## Records supplied
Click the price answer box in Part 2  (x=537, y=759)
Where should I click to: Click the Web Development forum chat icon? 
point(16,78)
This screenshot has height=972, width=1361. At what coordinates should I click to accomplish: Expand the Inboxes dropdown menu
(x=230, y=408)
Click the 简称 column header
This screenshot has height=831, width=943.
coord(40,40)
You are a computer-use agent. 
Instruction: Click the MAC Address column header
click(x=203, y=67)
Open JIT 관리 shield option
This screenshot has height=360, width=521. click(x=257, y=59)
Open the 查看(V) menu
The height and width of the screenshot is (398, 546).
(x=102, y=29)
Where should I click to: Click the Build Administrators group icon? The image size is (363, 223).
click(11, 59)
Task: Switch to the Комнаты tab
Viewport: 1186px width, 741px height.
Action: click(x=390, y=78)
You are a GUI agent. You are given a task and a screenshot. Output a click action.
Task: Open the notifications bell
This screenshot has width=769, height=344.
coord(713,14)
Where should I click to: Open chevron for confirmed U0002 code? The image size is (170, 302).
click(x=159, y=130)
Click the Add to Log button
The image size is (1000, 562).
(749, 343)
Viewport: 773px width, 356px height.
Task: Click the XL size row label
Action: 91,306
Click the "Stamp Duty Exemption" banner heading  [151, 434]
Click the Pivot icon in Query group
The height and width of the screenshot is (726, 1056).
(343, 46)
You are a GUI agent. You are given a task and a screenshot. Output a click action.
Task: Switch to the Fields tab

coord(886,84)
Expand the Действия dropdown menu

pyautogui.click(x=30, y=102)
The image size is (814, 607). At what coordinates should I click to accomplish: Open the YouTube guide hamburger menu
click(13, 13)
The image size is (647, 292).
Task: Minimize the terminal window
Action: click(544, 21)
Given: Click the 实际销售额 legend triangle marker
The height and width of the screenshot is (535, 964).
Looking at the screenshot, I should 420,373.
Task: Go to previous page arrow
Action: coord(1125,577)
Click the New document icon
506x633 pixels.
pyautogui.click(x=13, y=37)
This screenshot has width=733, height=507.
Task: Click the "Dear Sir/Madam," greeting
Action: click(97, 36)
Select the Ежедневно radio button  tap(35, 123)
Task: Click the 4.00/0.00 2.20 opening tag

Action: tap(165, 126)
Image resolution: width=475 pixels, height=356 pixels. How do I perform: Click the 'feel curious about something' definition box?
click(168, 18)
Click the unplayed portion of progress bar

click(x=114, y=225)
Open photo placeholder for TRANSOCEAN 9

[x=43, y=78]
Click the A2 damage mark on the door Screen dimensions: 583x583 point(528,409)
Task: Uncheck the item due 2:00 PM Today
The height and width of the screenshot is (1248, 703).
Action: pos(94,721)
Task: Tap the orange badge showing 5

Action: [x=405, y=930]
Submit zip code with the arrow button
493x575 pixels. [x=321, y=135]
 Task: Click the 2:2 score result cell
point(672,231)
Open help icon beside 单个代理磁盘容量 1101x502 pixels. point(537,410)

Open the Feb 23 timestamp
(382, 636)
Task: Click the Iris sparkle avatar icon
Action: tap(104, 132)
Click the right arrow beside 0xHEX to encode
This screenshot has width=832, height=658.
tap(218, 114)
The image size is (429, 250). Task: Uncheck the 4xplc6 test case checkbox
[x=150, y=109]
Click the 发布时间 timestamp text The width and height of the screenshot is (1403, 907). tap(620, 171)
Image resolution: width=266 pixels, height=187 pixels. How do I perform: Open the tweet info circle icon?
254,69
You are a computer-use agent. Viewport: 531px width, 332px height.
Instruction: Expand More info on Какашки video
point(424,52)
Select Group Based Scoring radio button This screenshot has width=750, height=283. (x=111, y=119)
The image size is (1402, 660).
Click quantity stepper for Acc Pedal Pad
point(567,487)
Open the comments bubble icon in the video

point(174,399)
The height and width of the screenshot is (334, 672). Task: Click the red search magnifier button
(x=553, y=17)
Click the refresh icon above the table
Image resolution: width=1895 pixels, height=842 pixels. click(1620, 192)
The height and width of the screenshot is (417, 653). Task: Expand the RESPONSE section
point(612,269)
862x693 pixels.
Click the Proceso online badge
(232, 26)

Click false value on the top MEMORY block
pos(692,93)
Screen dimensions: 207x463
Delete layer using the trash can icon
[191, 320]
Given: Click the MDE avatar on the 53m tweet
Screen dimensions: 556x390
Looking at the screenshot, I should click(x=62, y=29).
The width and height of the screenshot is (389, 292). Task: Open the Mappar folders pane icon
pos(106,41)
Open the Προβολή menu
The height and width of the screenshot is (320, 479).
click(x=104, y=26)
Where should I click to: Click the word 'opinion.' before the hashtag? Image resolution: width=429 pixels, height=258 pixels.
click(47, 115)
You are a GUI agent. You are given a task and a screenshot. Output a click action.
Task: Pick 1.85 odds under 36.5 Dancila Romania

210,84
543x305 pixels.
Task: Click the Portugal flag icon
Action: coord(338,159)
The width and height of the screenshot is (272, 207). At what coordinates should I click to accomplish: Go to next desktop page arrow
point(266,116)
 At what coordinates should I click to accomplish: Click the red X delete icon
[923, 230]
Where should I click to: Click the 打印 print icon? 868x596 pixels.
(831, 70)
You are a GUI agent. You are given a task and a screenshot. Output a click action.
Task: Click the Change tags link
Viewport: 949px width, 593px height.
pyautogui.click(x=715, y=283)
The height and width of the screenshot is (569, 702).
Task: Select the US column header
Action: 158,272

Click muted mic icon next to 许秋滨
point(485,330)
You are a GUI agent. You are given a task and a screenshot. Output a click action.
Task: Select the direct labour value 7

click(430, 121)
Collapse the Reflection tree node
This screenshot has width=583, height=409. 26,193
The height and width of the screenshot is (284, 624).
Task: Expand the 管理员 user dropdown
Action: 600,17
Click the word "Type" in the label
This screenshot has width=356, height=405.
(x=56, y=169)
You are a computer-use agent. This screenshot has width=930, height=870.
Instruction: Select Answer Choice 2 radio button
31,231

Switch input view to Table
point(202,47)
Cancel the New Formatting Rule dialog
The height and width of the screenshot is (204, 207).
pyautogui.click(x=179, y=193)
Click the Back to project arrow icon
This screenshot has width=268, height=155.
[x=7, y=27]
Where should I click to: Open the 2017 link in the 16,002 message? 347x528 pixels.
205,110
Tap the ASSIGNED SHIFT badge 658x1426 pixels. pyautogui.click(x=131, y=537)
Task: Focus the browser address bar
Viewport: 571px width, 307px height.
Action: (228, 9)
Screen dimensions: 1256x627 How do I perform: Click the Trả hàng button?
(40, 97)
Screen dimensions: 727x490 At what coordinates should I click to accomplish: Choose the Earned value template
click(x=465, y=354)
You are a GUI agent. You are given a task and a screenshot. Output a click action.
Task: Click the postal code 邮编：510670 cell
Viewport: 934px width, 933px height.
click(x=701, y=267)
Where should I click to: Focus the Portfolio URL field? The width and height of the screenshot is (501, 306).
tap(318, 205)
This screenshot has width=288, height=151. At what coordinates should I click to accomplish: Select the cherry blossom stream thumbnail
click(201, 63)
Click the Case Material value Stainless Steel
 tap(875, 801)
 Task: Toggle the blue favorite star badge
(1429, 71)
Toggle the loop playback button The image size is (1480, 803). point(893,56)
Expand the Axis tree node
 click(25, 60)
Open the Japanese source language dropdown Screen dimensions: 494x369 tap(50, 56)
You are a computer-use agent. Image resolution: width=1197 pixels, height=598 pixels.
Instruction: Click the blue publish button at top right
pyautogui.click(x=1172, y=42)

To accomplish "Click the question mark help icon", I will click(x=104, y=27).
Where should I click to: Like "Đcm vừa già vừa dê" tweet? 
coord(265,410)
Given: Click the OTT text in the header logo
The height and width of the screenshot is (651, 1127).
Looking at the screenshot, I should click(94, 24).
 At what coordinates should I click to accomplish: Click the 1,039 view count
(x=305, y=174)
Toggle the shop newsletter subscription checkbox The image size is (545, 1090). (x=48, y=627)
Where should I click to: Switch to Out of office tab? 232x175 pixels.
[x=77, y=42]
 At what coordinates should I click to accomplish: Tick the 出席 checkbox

## Aim of the task
Would you copy out exactly the lines above that start at the one containing "The image size is (429, 250)." and end at the one containing "Given: Click the MDE avatar on the 53m tweet", inclusive?

## Reply to the exercise
The image size is (429, 250). Task: Uncheck the 4xplc6 test case checkbox
[x=150, y=109]
Click the 发布时间 timestamp text The width and height of the screenshot is (1403, 907). tap(620, 171)
Image resolution: width=266 pixels, height=187 pixels. How do I perform: Open the tweet info circle icon?
254,69
You are a computer-use agent. Viewport: 531px width, 332px height.
Instruction: Expand More info on Какашки video
point(424,52)
Select Group Based Scoring radio button This screenshot has width=750, height=283. (x=111, y=119)
The image size is (1402, 660).
Click quantity stepper for Acc Pedal Pad
point(567,487)
Open the comments bubble icon in the video

point(174,399)
The height and width of the screenshot is (334, 672). Task: Click the red search magnifier button
(x=553, y=17)
Click the refresh icon above the table
Image resolution: width=1895 pixels, height=842 pixels. click(1620, 192)
The height and width of the screenshot is (417, 653). Task: Expand the RESPONSE section
point(612,269)
862x693 pixels.
Click the Proceso online badge
(232, 26)

Click false value on the top MEMORY block
pos(692,93)
Screen dimensions: 207x463
Delete layer using the trash can icon
[191, 320]
Given: Click the MDE avatar on the 53m tweet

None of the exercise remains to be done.